Il faut bien comprendre que les hommes d’antan avaient une perception bien différente du monde. Les cartes étaient imparfaites, voire fantasques, et les mythes hérités de l’Antiquité et du Moyen Âge avaient la peau dure :
- Il était ainsi de notoriété publique que l’Afrique était collée à la terra australis, l’Antarctique de l’époque.
- Un autre mythe voulait qu’au-delà du cap « Non » (sud du Maroc), la mer se mettait à bouillir, l’air prenait feu et les malheureux qui osaient pénétrer ces territoires maudits se transformaient en… Noirs !
Cette incertitude ne fait qu’attiser la passion des Portugais. L’idée de découvrir de nouvelles routes commerciales vers l’Orient captive l’esprit de nombreux marchands et explorateurs. Et pour cause : l’époque de Magellan se caractérise par un enthousiasme prononcé pour le commerce des épices. Celles-ci avaient une valeur telle qu’il eût été préférable de laisser mourir des hommes plutôt que de perdre un seul navire chargé d’épices !
Il y a une fortune sur cette peinture.
Paolo Barbieri, La boutique d’épices, 1637
Aussi, motivés par l’aventure et poussés par l’appât du gain, les hommes se libèrent petit à petit des peurs du passé, et partent à la découverte du monde. En l’espace de quelques décennies, le Portugal enchaîne les exploits dans les Indes, en Afrique, ainsi qu’en Amérique du Sud. Le pays est dans une phase ascendante, à tel point qu’il est alors vu comme le centre de l’Europe, et donc du monde :
« Comme la Grèce au temps de Périclès, l’Angleterre sous Élisabeth, la France sous Napoléon, ce peuple réalise son idée profonde sous une forme universelle et la met en évidence aux yeux du monde. Pendant une heure de l’histoire du monde, le Portugal est la première nation de l’Europe, le guide de l’humanité ! »
Mais qui est Magellan ?
C’est donc dans ce contexte énergisant qu’évolue Magellan, alors membre de la marine royale.

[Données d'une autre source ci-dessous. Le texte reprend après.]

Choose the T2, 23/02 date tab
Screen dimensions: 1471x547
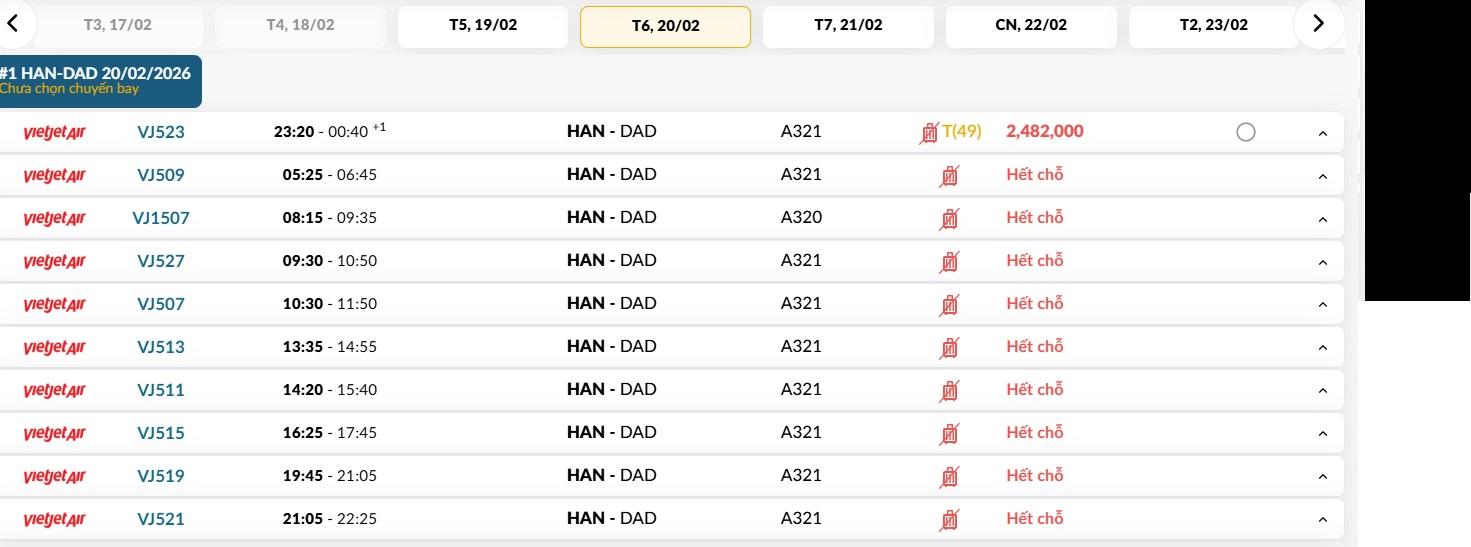pyautogui.click(x=1213, y=26)
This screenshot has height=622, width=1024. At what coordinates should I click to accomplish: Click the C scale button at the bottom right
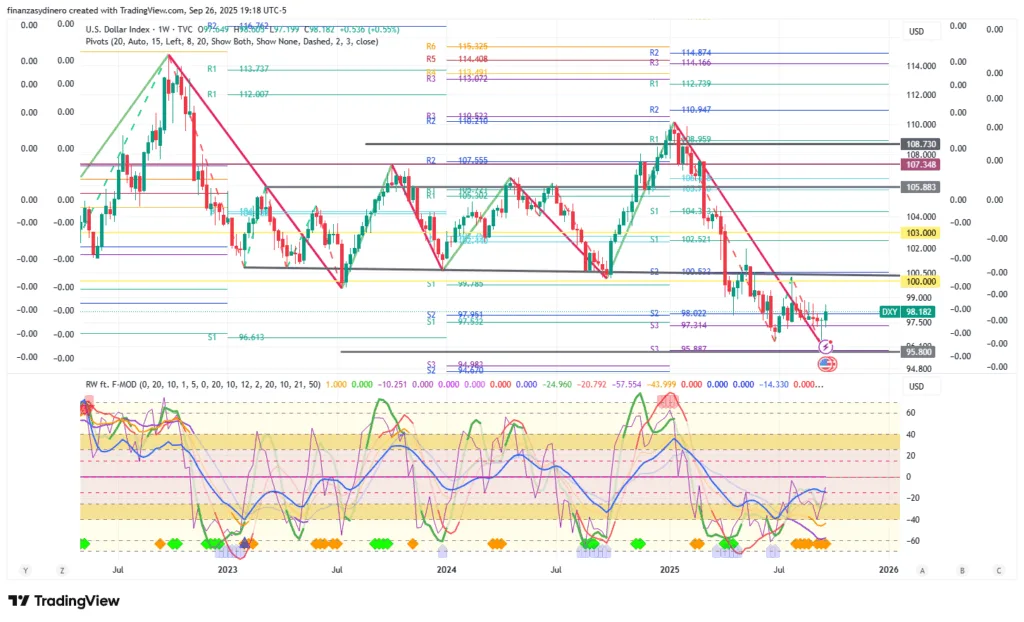998,570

Issu de la petite noblesse, fervent catholique, ce Portugais trapu et taciturne, caractériel et peu loquace, était à l’image de nombreux grands hommes : insupportable. Il aurait pu se contenter de flâner auprès de la cour du roi Manoel mais les mondanités le répugnaient. Magellan était avant tout un aventurier. Il ne jurait que par la mer et ses dangers.
Les nombreuses aventures auxquelles Magellan a participé, dans les Indes ou encore contre des pirates maures au Maroc, auront fait de lui une véritable machine. Aguerri par des années de navigation, il est un homme complet et polyvalent :
« Il apprend tout et devient en même temps soldat, marin, marchand, psychologue, géographe, océanographe et astronome. […] Dix années d’expérience l’ont formé à toutes les techniques militaires, il s’entend à manier l’épée et l’arquebuse, la boussole et le gouvernail, à larguer la voile et à tirer le canon. »

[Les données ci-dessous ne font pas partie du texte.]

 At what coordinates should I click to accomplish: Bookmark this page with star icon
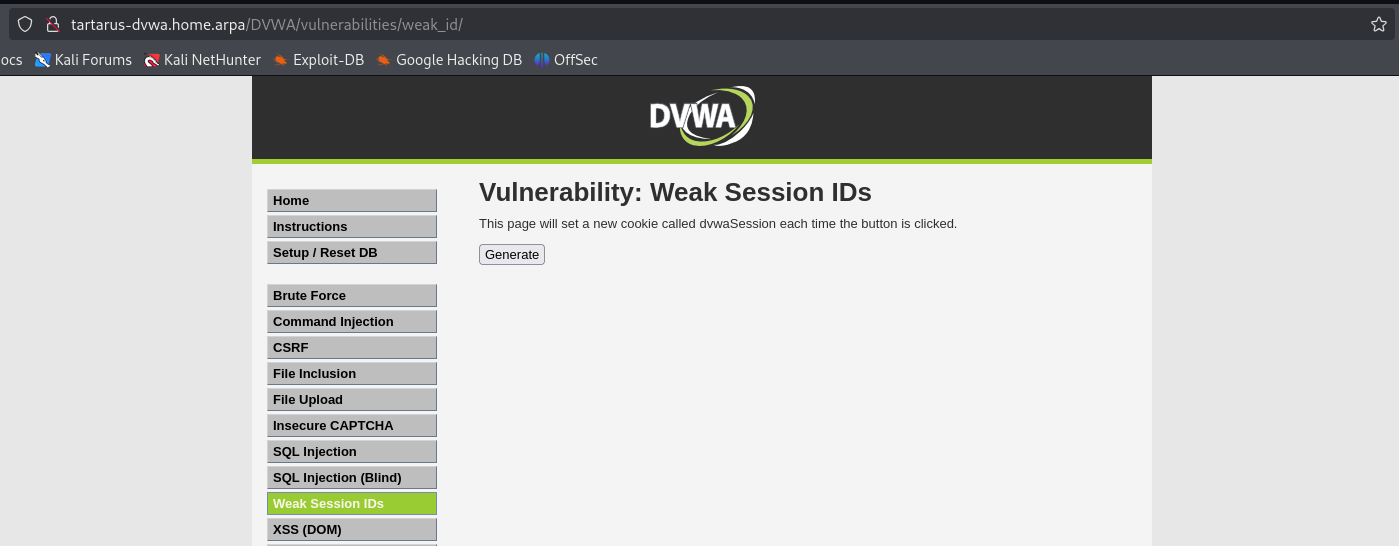[1379, 24]
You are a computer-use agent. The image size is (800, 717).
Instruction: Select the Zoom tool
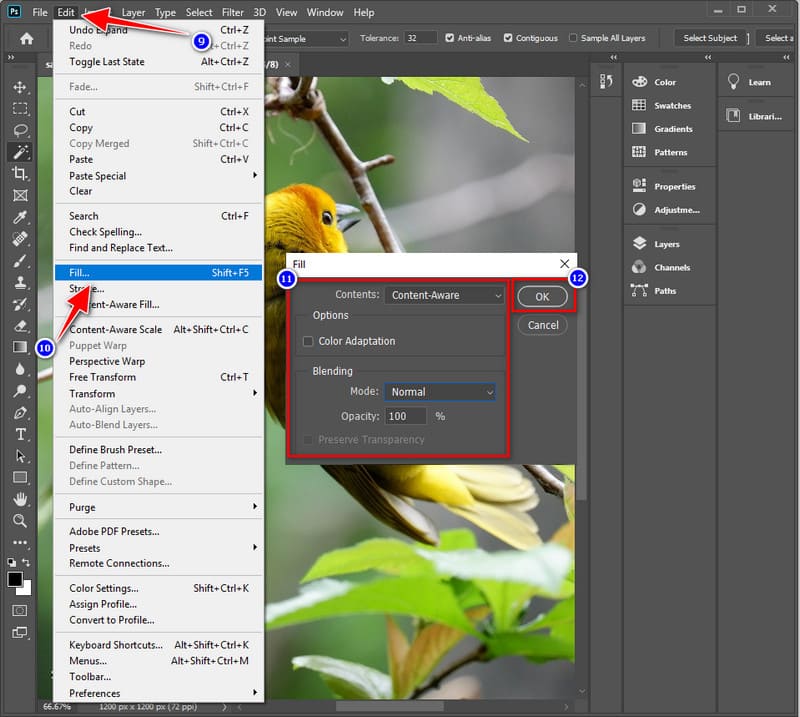click(x=19, y=521)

Son courage s’est notamment illustré en 1509, lors d’une expédition en Malaisie, où il a risqué sa vie pour sauver un de ses frères d’armes. Alors que les Portugais tentaient de s’emparer par la ruse du détroit de Malacca, en se faisant passer pour de simples marchands, le sultan de la ville les a pris à leur propre jeu. Au cours de ce qui ressemble à une banale tractation commerciale, le sultan ordonne à ses soldats d’attaquer vicieusement les Portugais, qui ne se doutent de rien.

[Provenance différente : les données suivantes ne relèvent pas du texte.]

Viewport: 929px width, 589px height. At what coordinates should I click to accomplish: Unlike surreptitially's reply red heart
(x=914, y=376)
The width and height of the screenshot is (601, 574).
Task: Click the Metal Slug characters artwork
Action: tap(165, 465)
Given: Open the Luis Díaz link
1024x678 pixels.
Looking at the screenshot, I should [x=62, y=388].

La plupart sont massacrés, l’un des seuls véritables amis de Magellan parvient à gagner le rivage… mais il est blessé et encerclé ! Alors que son ami est sur le point de se faire éviscérer par les Malais, Magellan tente le tout pour le tout : « A coups d’épée il réussit à le tirer des griffes de ses adversaires, dix fois supérieurs en nombre, puis l’entraîne dans son canot, l’arrachant ainsi à une mort certaine. » Bref : le pote sur qui on est content de pouvoir compter.
Faire le tour du monde… sur un malentendu
Le commerce des précieuses épices nécessitait de passer par la route des Indes vers l’est, en contournant l’Afrique. Or, l’islam entendait bien en profiter pour financer ses projets et taxait lourdement les navires chrétiens, quand il ne les empêchait pas de naviguer. Tout cela augmentait significativement le coût final des épices. Il fallait donc trouver un autre passage, libre de l’hégémonie islamique.
En noir, la route de l’époque, contrôlée par les musulmans.
Source Nuno Tavares / Wikipédia
Vous leur direz : « Il suffit de contourner l’Amérique par l’extrême sud, entre la pointe du continent et l’Antarctique ». Mais à l’époque, on ne se doutait pas que c’était possible ! Pour ce qu’on en savait, l’Amérique était un mur allant du pôle Nord au pôle Sud. Existait-il un passage pour rejoindre ces fameuses îles des épices, les Moluques (est de l’Indonésie) ?
Par où passer ? (source)
Or, ce passage, tous ont essayé de le trouver. Tous les grands navigateurs se sont cassé les dents contre cette barrière infranchissable que représentait alors l’Amérique ! Mais il en faut plus pour intimider Magellan. Il a déniché une carte mystérieuse dans les archives secrètes du roi du Portugal : elle comporte LE passage légendaire que les marins cherchent tous. Le cœur de Magellan bat la chamade alors qu’il contemple cette découverte, son esprit s’emplissant d’images de vastes terres inexplorées et de la gloire qu’il en tirera.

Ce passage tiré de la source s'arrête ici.